XIX

J’aurais été bien embarrassé si l’on m’avait demandé de raconter par le menu tout ce que j’éprouvai au cours de la semaine qui suivit mon infructueuse expédition nocturne. Ce fut, pour moi, une époque étrange et fiévreuse, une sorte de chaos où les sentiments les plus contradictoires, les pensées, les soupçons, les joies et les tristesses valsaient dans mon esprit. J’avais peur de m’étudier moi-même, dans la mesure où je pouvais le faire avec mes seize ans. Je redoutais de connaître de mes propres sentiments. J’avais seulement hâte d’arriver au bout de chaque journée. La nuit, je dormais… protégé par l’insouciance des adolescents. Je ne voulais pas savoir si l’on m’aimait et n’osais point m’avouer le contraire. J’évitais mon père… mais ne pouvais pas fuir Zinaïda… Une sorte de feu me dévorait en sa présence… Mais à quoi bon me rendre compte de ce qu’était cette flamme qui me faisait fondre ?… Je me livrais à toutes mes impressions, mais manquais de franchise envers moi-même.
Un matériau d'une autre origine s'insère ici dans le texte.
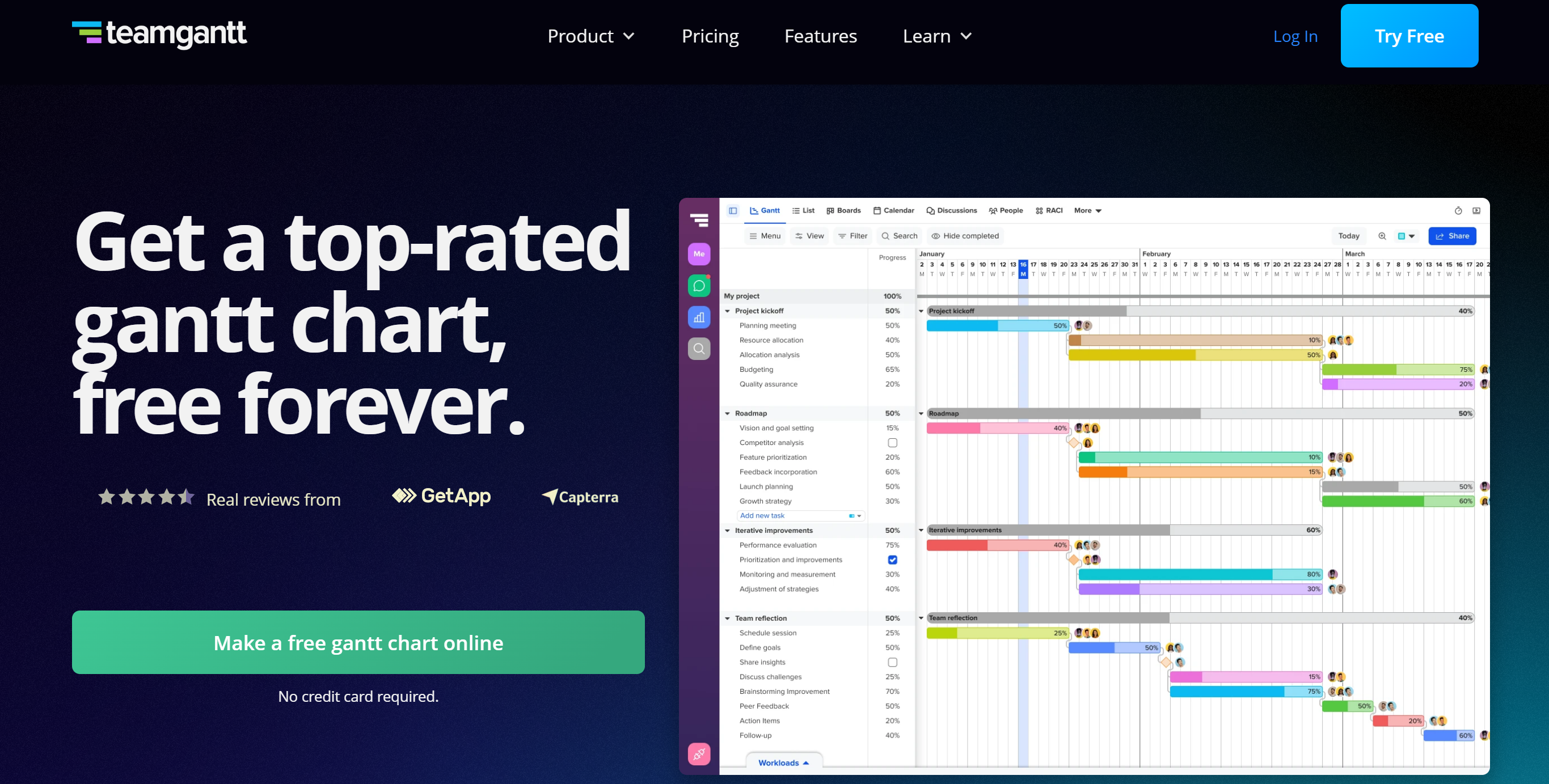This screenshot has width=1549, height=784.
Task: Open the Calendar tab
Action: [893, 211]
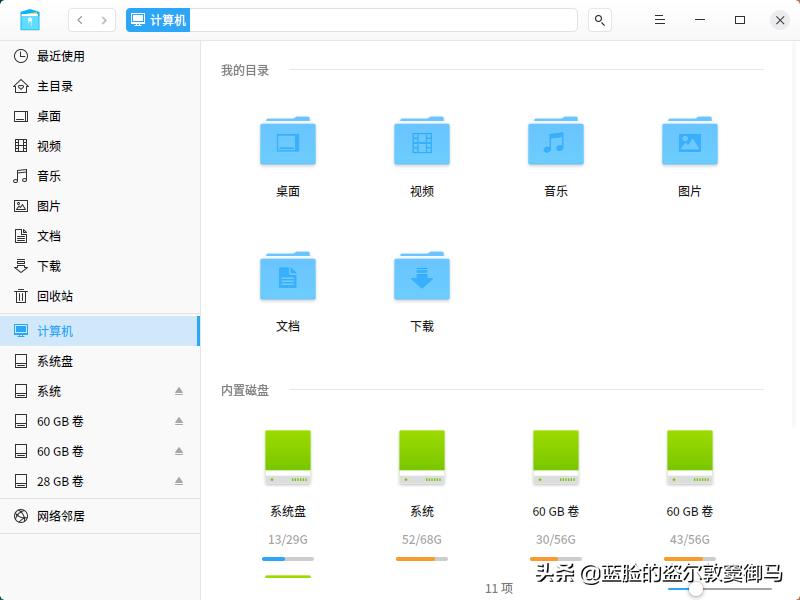Open the 音乐 folder in 我的目录

pos(555,142)
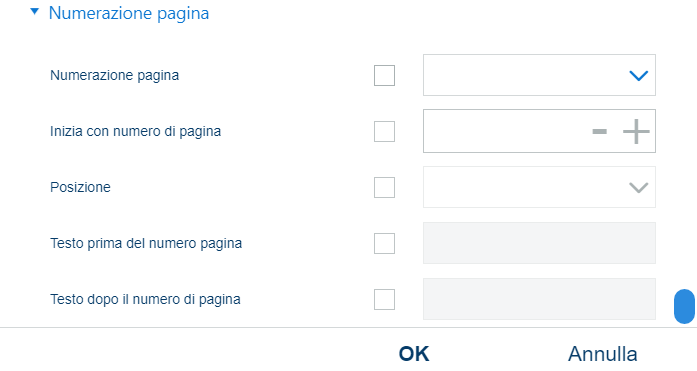Click the Posizione combo box field

click(x=539, y=187)
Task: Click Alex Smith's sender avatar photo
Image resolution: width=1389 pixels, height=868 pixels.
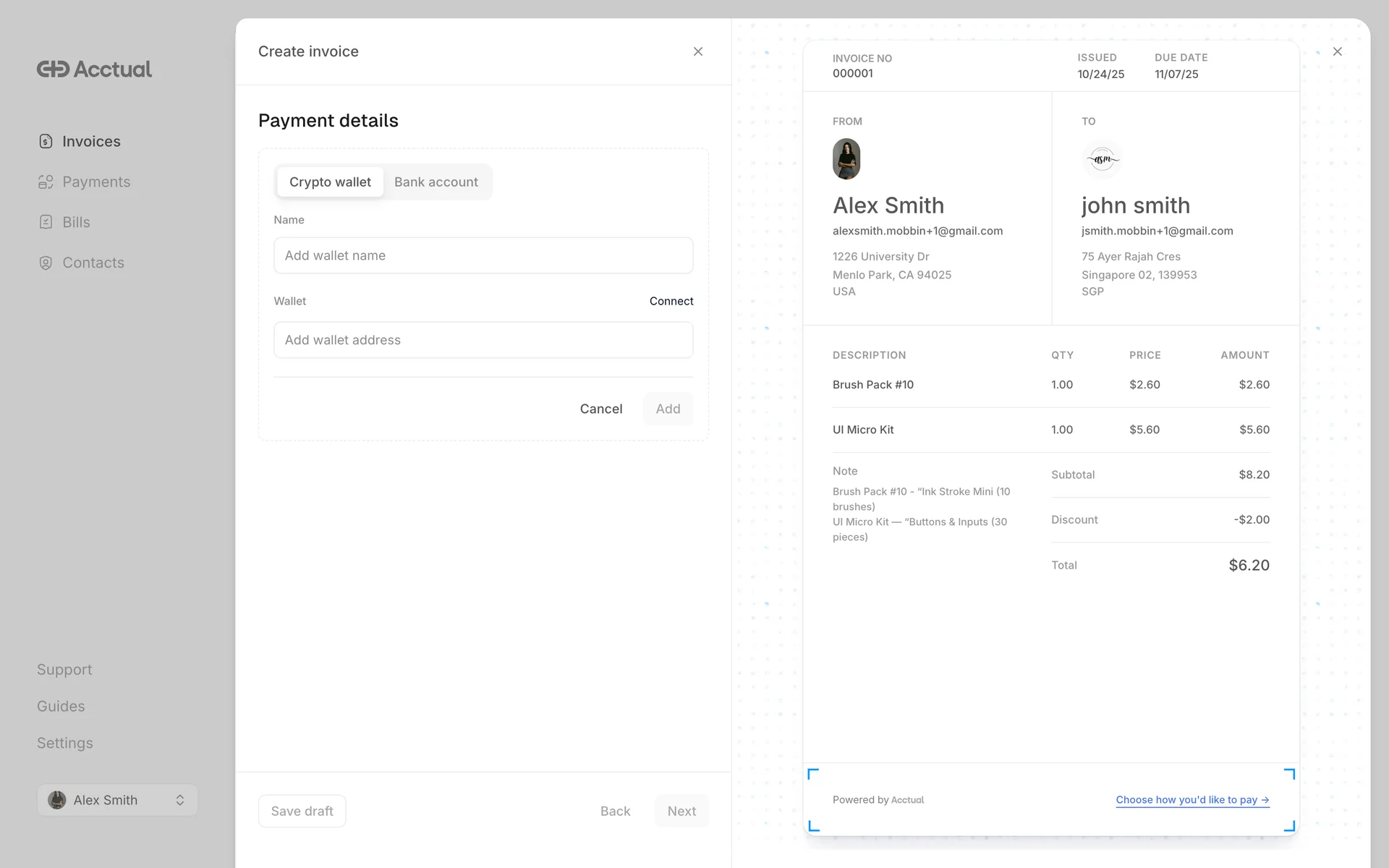Action: point(846,159)
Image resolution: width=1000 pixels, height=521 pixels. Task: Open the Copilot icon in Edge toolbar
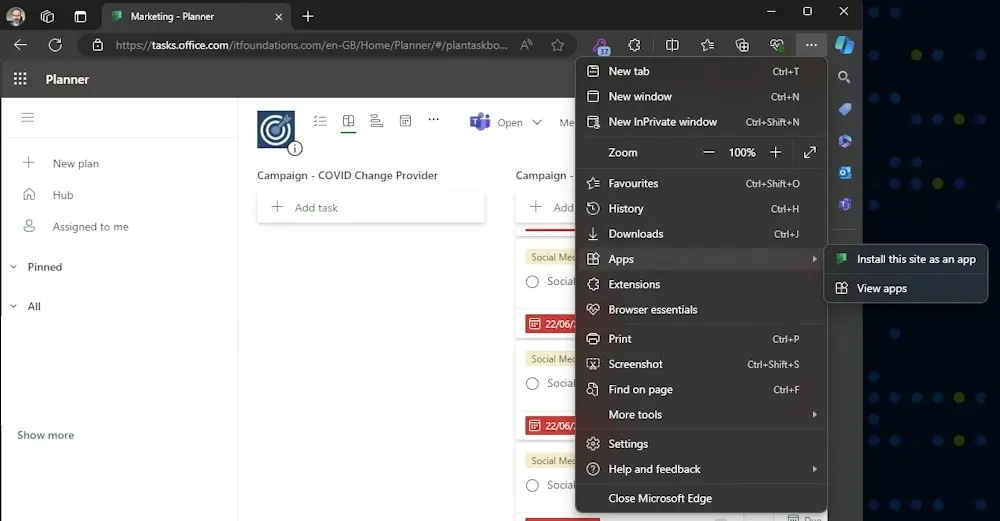pyautogui.click(x=844, y=45)
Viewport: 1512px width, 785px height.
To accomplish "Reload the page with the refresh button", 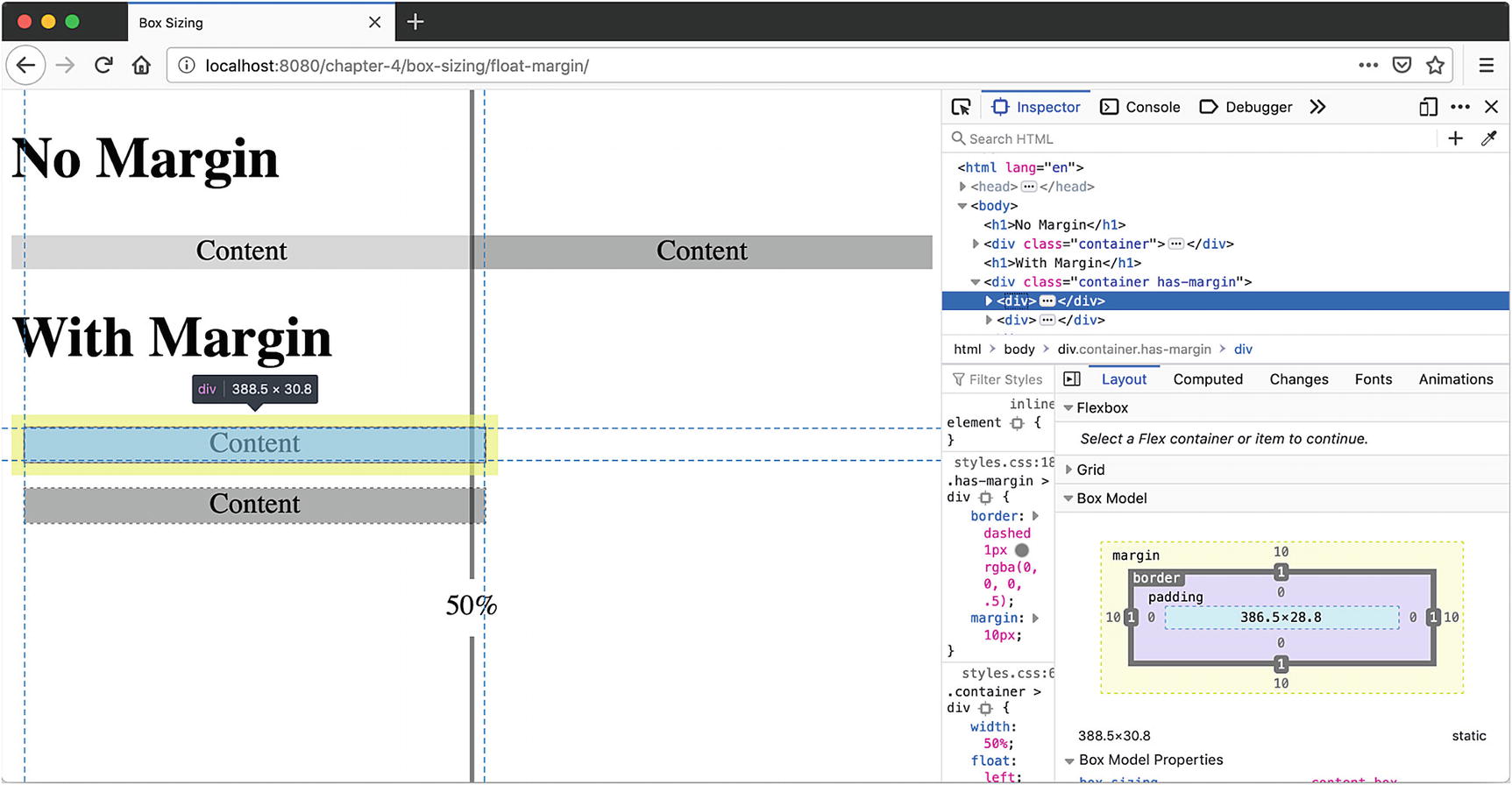I will tap(103, 65).
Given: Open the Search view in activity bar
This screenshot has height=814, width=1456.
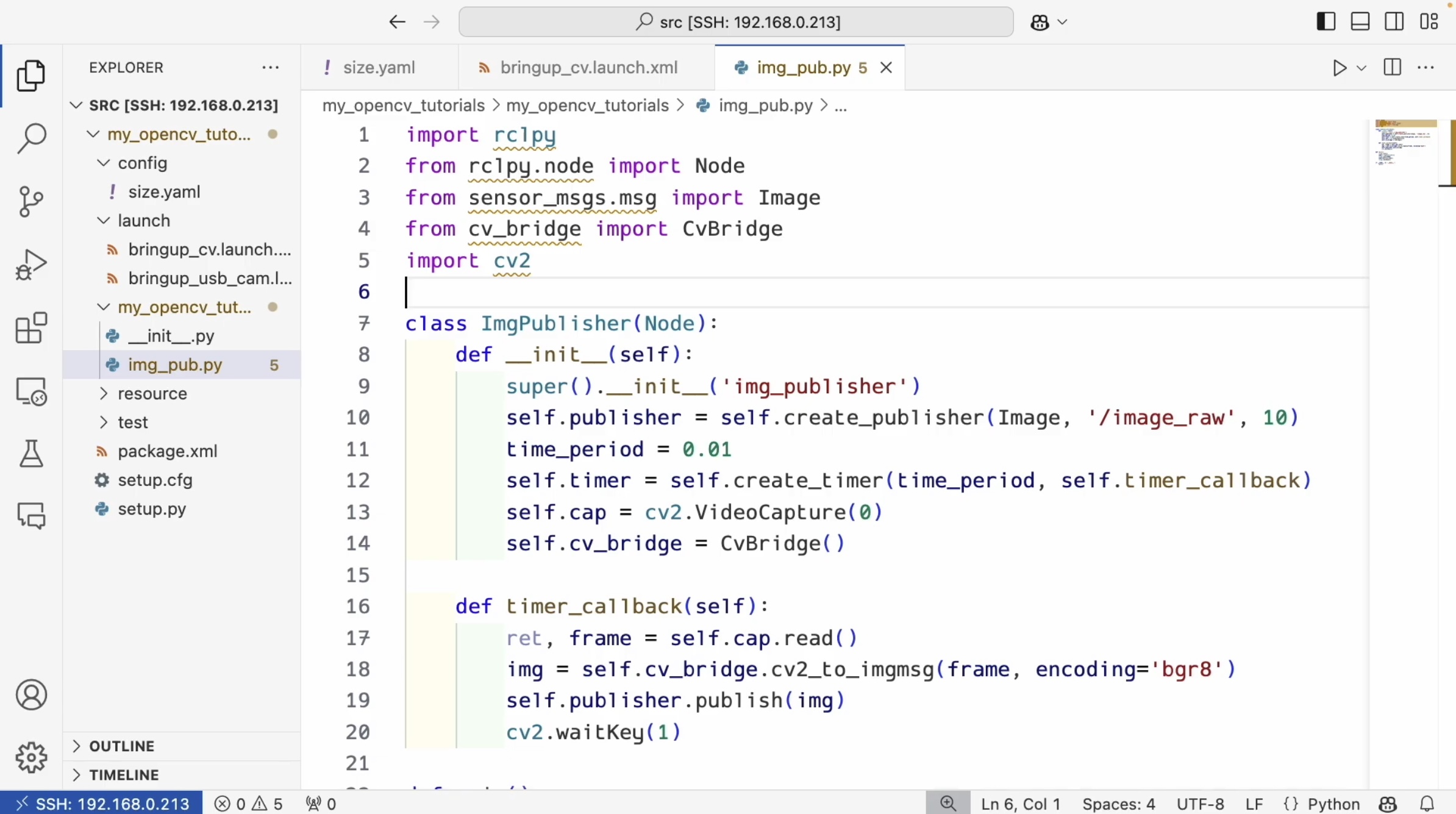Looking at the screenshot, I should [31, 138].
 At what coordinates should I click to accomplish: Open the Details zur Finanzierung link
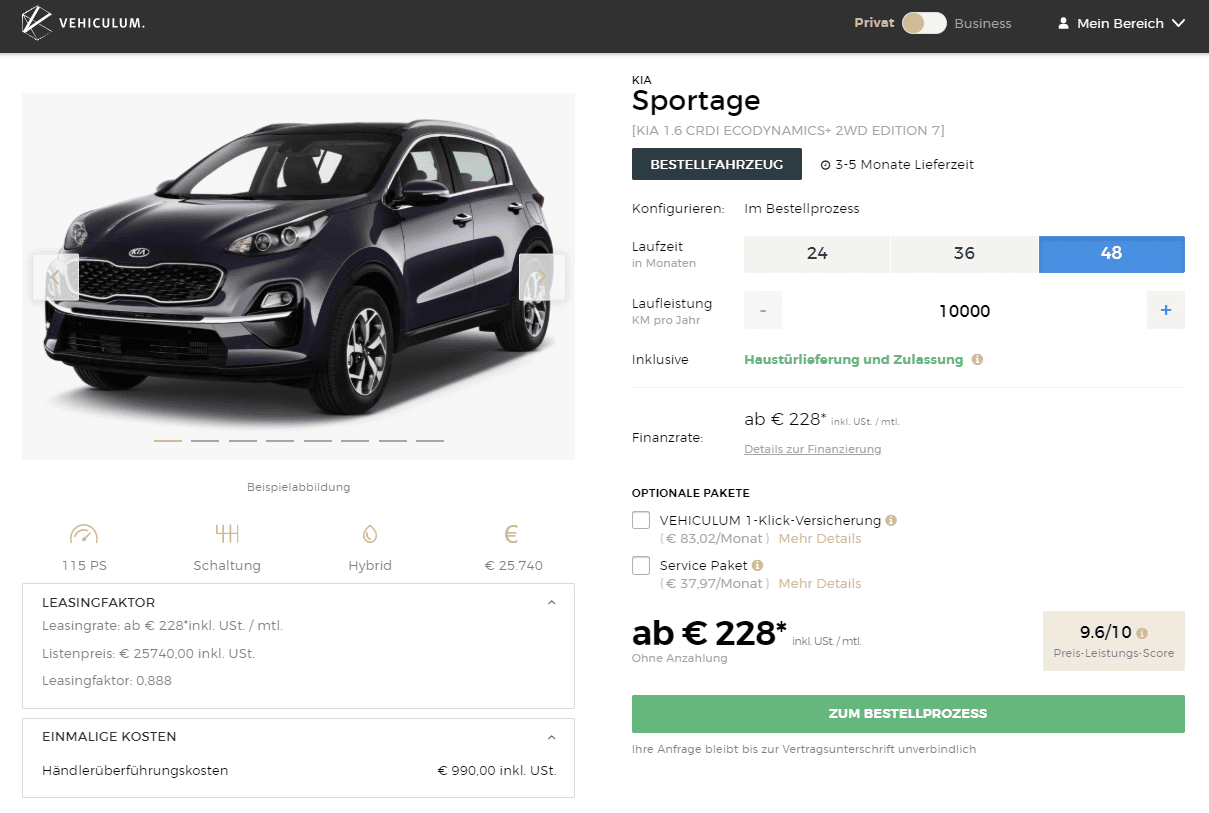click(x=813, y=449)
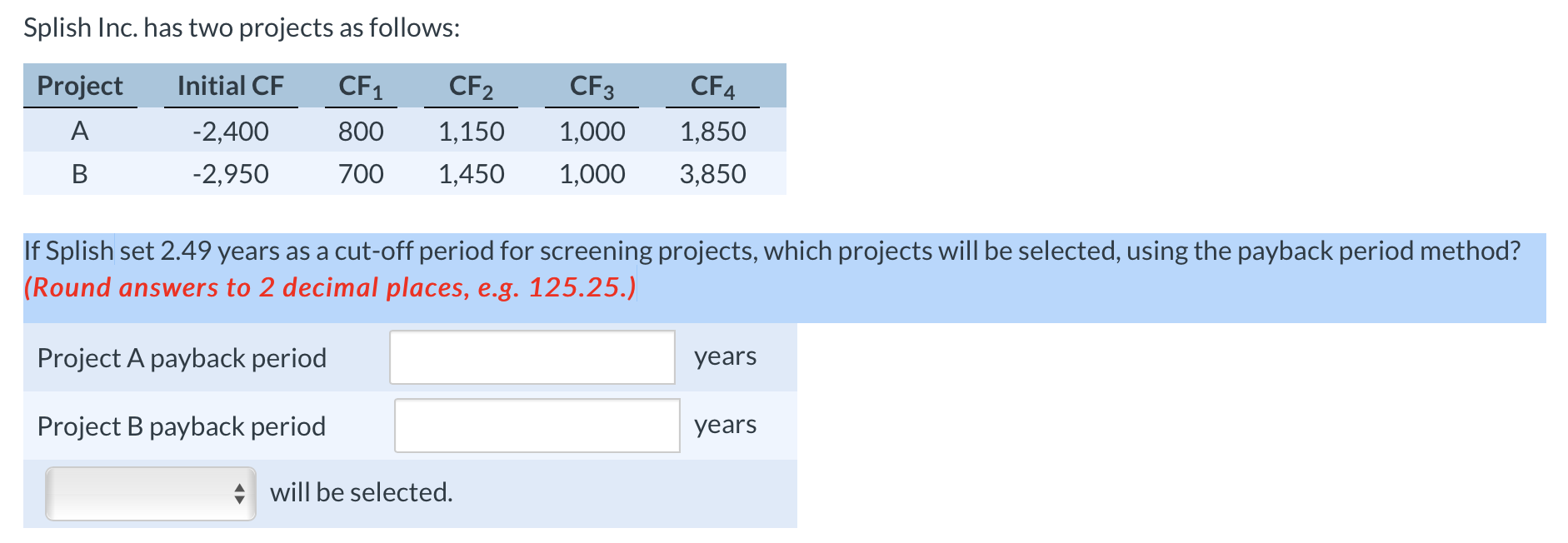
Task: Click the red rounding instruction text
Action: point(331,288)
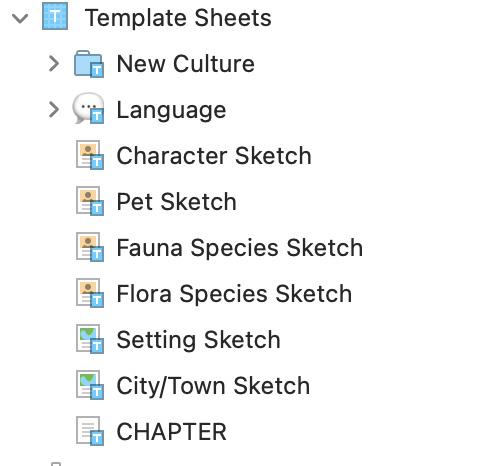Click the CHAPTER document icon
480x466 pixels.
point(90,431)
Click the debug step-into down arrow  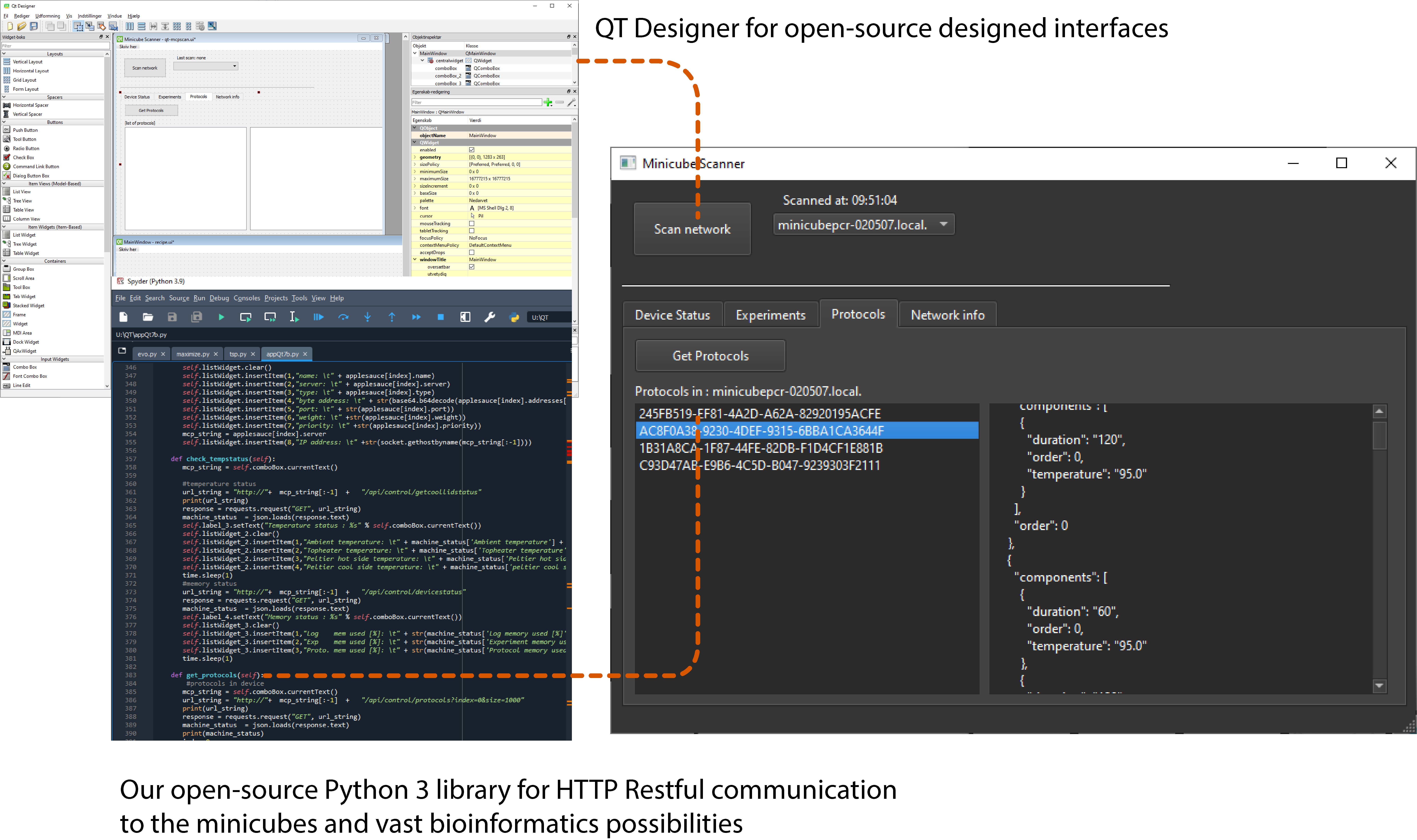pyautogui.click(x=367, y=317)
Je me détournais de mes souvenirs et fermais les yeux sur tout ce que l’avenir me faisait pressentir… Cet état de tension n’aurait certainement pas pu durer longtemps… un coup de tonnerre mit brusquement fin à tout cela et m’orienta sur une nouvelle voie…

Une fois que je rentrai pour dîner, à l’issue d’une assez longue promenade, j’appris avec étonnement que j’allais me mettre à table tout seul : mon père était absent et ma mère, souffrante, s’était enfermée à clef dans sa chambre. Le visage des domestiques me fit deviner qu’il venait de se produire quelque chose d’extraordinaire… Je n’osais pas les interroger, mais, comme j’étais au mieux avec Philippe, notre jeune maître d’hôtel, grand chasseur et ami de la guitare, je finis par m’adresser à lui.

Il m’apprit qu’une scène terrible venait d’avoir lieu entre mes parents. On avait tout entendu à l’office, jusqu’au dernier mot ; bien des choses avaient été dites en français, mais Macha, la bonne, ayant vécu plus de cinq ans à Paris, au service d’une couturière, avait tout compris. Maman avait accusé mon père d’infidélité et lui avait reproché ses trop fréquentes rencontres avec notre jeune voisine. Au début, il avait essayé de se défendre, puis, éclatant brusquement, avait prononcé quelques paroles très dures à propos « de l’âge de Madame » ; ma mère avait fondu en larmes.

Puis, revenant à la charge, maman avait fait allusion à une lettre de change qu’elle aurait donnée à la vieille princesse et se serait permis des remarques fort désobligeantes sur son compte et sur celui de sa fille. Là-dessus, mon père l’avait menacée…

« Tout le malheur est venu d’une lettre anonyme, ajouta Philippe… On ne sait toujours pas qui a bien pu l’écrire ; sans cela, le pot aux roses n’aurait jamais été découvert.

— Mais est-ce qu’il y eut vraiment quelque chose ? » articulai-je à grand-peine, en sentant mes bras et mes jambes se glacer, tandis que quelque chose frissonnait au fond de ma poitrine.

Philippe cligna de l’œil d’un air entendu :

« Que voulez-vous, ce sont là des histoires qu’on ne peut pas cacher éternellement… Votre père a beau être prudent, mais il lui a bien fallu, par exemple, louer une voiture… On ne peut jamais se passer des domestiques. »

Je renvoyai le maître d’hôtel et m’effondrai sur mon lit…

Je ne pleurais pas, ne m’abandonnais pas au désespoir, ne me demandais pas quand et comment cela s’était produit, ne m’étonnais point de ne pas m’en être douté plus tôt, n’accusais même pas mon père… Ce que je venais d’apprendre était au-dessus de mes forces… J’étais écrasé, anéanti… Tout était fini… Mes belles fleurs gisaient, éparses autour de moi, piétinées, flétries.